2.26 The appellant argued that that M/s Oakbridge Productions is a resident of Canada, due to which the relevant clauses of the India Canada treaty would be applicable. The DTAA with Canada has a separate article for Fees for Included Services’ which states as follows:
ARTICLE 12
4. For the purposes of this Article, ‘fees for included services’ means payments of any kind to any person in consideration for the rendering of any technical or consultancy services (including through the provision of services of technical or other personnel) if such services:
(a)  are ancillary and subsidiary to the application or enjoyment of the right, property or information for which a payment described in paragraph 3 is received; or
(b)  make available technical knowledge, experience, skill, know-how, or processes or consist of the development and transfer of a technical plan or technical design.
5. Notwithstanding paragraph 4, ‘fees for included services’ does not include amount paid:
(a)  for services that are ancillary and subsidiary, as well as inextricably and essentially linked, to the sale of property other than a sale described in paragraph 5(a);
Hence the AO has wrongly considered the services of make up as fees for Technical Services and has also erred in making no reference to India Canada DTAA .
2.27 On the other hand the AO came to the conclusion that as per the agreement, the services provided by the overseas party are in the nature of ‘fees for technical services’ as per definition given in Explanation 2, to section 9(1)(vii) (the AO mentioned that these services are similar to services provided by Utopia Films).

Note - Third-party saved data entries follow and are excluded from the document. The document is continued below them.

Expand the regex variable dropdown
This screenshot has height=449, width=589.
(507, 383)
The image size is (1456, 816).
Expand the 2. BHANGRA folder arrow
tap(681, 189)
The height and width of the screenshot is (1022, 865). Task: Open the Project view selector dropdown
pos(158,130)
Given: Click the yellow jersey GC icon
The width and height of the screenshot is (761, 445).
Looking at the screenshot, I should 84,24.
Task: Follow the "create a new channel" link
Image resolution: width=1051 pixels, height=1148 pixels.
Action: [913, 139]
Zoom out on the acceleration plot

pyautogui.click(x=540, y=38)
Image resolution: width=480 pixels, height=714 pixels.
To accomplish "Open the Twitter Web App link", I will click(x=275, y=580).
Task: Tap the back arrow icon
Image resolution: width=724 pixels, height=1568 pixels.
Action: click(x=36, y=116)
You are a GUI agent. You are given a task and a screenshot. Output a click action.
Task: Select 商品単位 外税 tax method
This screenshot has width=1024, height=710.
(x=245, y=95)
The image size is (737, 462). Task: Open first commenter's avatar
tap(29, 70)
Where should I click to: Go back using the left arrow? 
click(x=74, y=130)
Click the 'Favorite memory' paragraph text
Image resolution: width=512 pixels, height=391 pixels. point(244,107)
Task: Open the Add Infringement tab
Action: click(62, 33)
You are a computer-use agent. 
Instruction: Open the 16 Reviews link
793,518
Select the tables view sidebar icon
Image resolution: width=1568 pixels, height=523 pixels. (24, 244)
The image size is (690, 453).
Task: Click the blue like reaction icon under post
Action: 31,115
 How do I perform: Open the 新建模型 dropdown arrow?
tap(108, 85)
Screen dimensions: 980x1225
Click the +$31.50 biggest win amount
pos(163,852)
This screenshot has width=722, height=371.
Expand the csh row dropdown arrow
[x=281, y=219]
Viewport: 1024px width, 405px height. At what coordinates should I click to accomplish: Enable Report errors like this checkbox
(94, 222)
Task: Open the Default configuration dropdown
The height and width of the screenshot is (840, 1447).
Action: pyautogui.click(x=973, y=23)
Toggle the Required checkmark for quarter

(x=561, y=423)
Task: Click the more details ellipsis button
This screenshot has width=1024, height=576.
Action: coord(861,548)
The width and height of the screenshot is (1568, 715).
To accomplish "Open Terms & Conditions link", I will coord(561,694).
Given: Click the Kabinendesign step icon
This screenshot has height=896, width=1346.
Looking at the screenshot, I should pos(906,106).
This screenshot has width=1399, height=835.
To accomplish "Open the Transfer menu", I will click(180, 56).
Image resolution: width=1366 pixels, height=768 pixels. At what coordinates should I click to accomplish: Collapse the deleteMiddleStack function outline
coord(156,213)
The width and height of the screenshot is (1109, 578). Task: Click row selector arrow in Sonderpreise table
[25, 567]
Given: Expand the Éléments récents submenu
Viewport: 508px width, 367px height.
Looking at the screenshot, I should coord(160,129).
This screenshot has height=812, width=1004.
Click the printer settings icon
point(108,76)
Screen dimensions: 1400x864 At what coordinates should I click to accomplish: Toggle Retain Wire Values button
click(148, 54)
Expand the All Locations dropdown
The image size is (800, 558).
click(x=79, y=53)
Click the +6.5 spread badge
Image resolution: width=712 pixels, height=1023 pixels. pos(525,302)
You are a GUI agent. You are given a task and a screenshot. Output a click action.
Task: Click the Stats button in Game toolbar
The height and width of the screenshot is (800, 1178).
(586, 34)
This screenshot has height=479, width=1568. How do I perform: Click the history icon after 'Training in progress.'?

However, the appellant argued that under no circumstances, it can be understood that these services make available technical knowledge, experience, skill, know-how, or processes or consist of the development and transfer of a technical plan or technical design. Hence these payments do not fall under the clause of ‘fees for included services’. The AR further argued that as M/s Oakbridge Productions do not have any permanent establishment (P.E.) in India hence Article 7 of the India Canada DTAA would not be applicable too. Hence the AR argued that since these payments are not in the nature of ‘fees for included services’ and since the same are in the nature of ‘business profits’; they cannot be taxed in India as none of the recipients have a P.E. in India as a consequence of which, no tax was required to be deducted at source.
2.28 PARTY NO 4 Payment to M/s Rowmar Media – Australia of Rs. 3.25 Crores.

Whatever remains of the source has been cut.